Medical contingencies can take place at any time. That’s why it’s always a good idea to buy health insurance. So once you have the best health insurance, what do you do next? If you are ever faced with a medical contingency, in order to have your medical expenses taken care of by your insurance provider, you will have to make a claim. But how do you go about it? Not to worry, we can help! It’s important to know what the claims process is before you buy health insurance so that you are well-informed when you do have to make a claim. Here’s what the process is like for health insurance.
There are two types of claims that can be made for online health insurance – one is the Cashless Claim and the other is the Reimbursement Claim.

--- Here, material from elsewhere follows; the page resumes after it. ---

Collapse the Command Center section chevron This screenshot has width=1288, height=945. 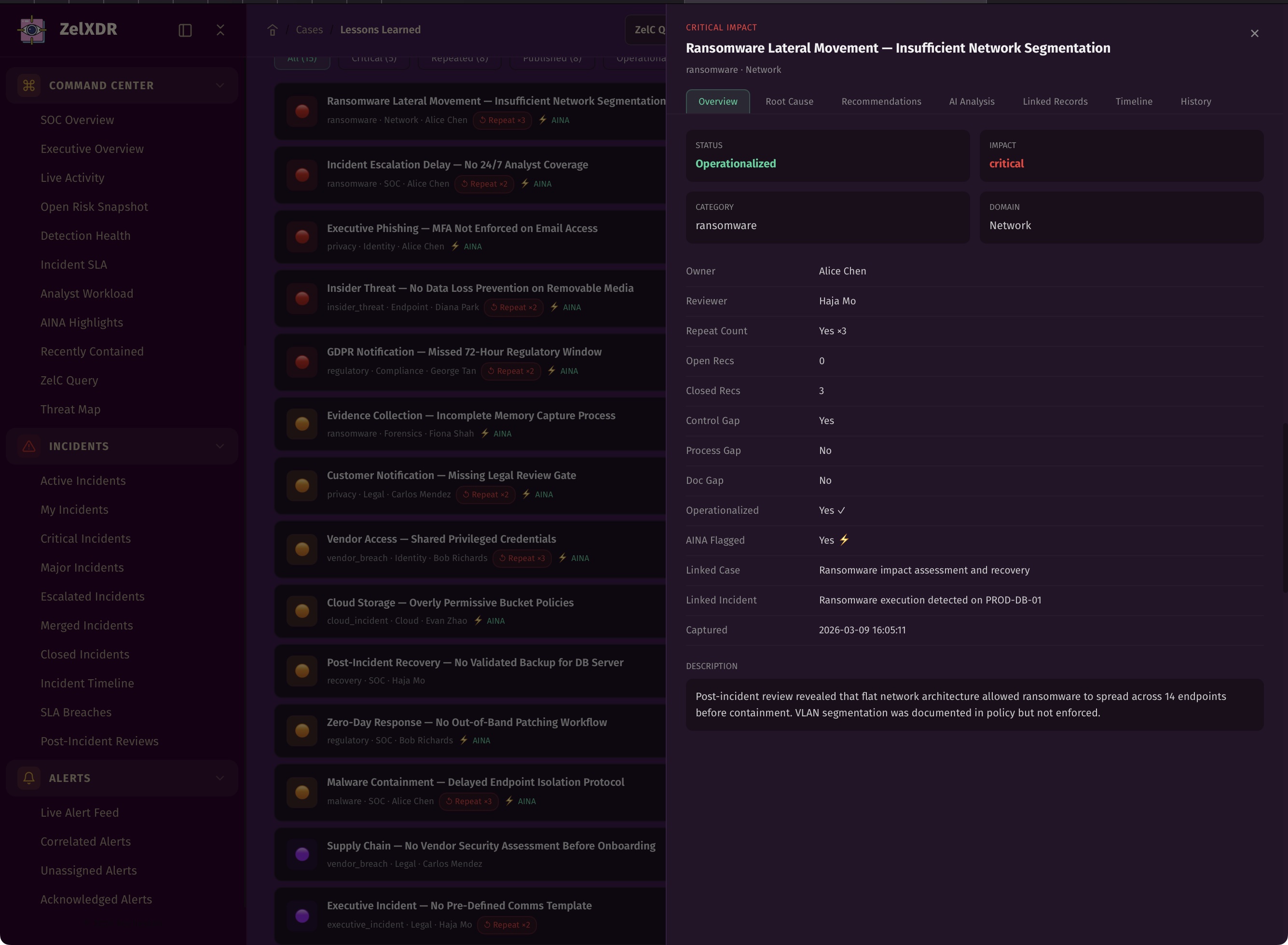click(x=219, y=86)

If you or the insured are hospitalized in a network hospital or nursing home, with a cashless claim, you won’t have to foot the bill. Your insurance provider will directly settle your medical expenses with the hospital – all you have to do is provide the details of your online health insurance policy, and you will be spared the burden of paying all those hefty medical bills.
Under the cashless claim, the process might differ depending on whether the hospitalisation is planned or an emergency. The claims process for both is as follows:
- If hospital admission is planned, the claim should be made 48 hours in advance.

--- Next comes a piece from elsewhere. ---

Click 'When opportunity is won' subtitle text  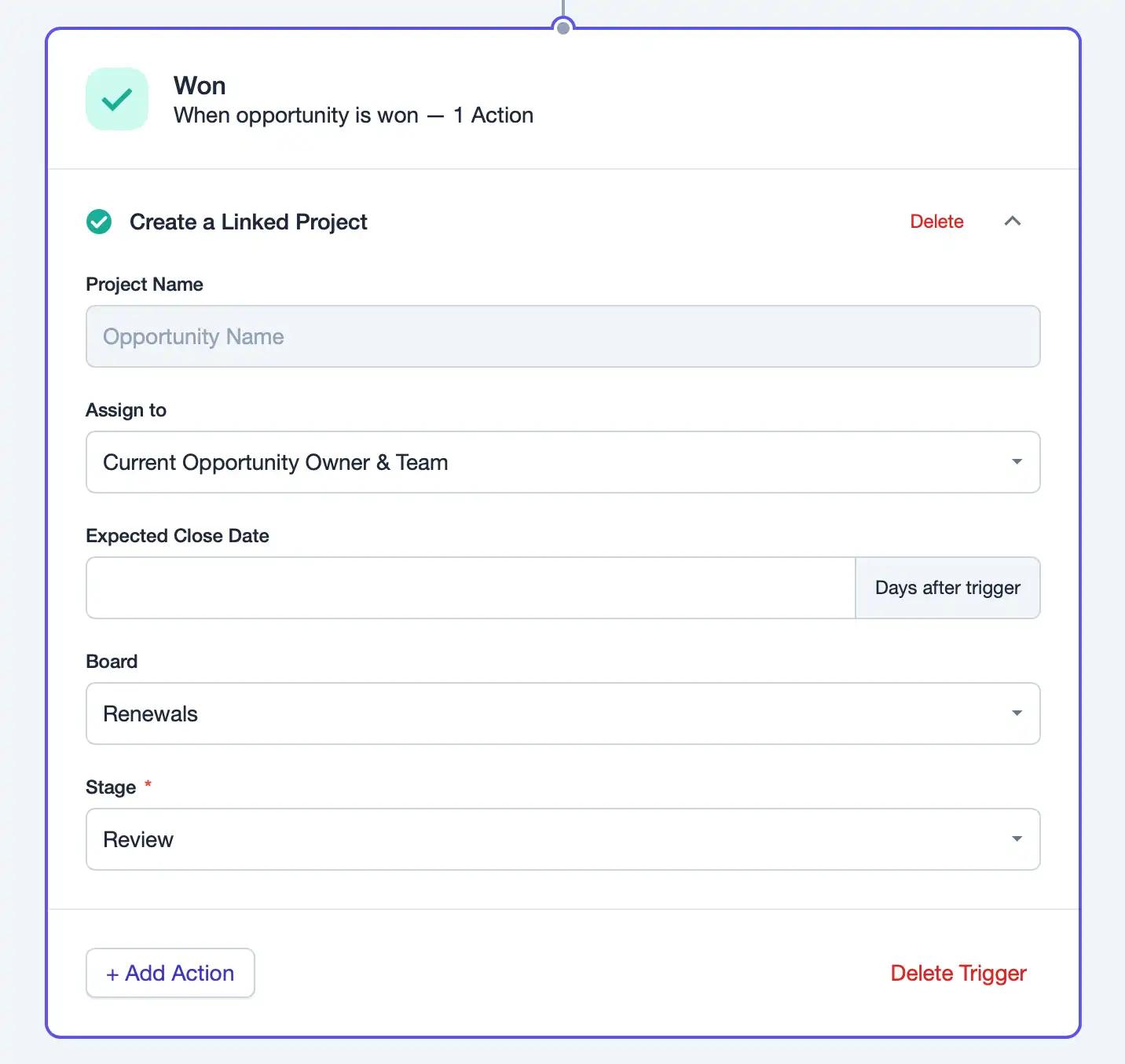click(x=296, y=116)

- Your policy details should be provided along with government-issued proof of identities, like a driver’s license or Aadhar card.

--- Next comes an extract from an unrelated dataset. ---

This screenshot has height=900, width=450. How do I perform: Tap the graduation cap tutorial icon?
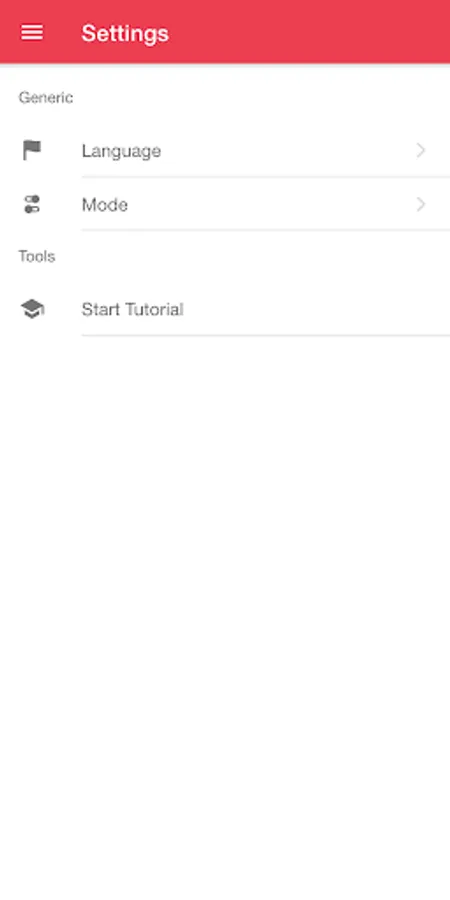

- The claim is validated by the hospital and then sent to your insurance provider
- Once the claim is reviewed and confirmed by your insurance provider, your medical expenses will be settled by them.
- In the case of emergency hospitalisation in any network hospitals or nursing homes, the claim should be made within 48 hours of hospitalisation.
- Much like the process for planned hospitalisation, you should provide your policy details along with a government-issued proof of identity.
- Once the claim is validated by the hospital and confirmed by your insurance provider, your medical costs will be covered.
In case you get admitted to a hospital that is outside your insurance provider’s network hospitals – it doesn’t necessarily mean that you will have to bear the medical expenses yourself. In such instances, you can file a reimbursement claim.
Under a reimbursement claim, you will have to pay for the medical expenses at the hospital (either network or non-network), after which your insurance provider will reimburse you for the amount paid. The claims process is as follows:
- Notify your insurance provider within 48 hours of hospitalisation in-network or non-network hospitals
- Submit the claim along with all the required documents.
- Settle your medical bills directly with the hospital after hospitalisation.
- Once your claim is reviewed and confirmed by your insurance provider, you will be reimbursed for the amount spent.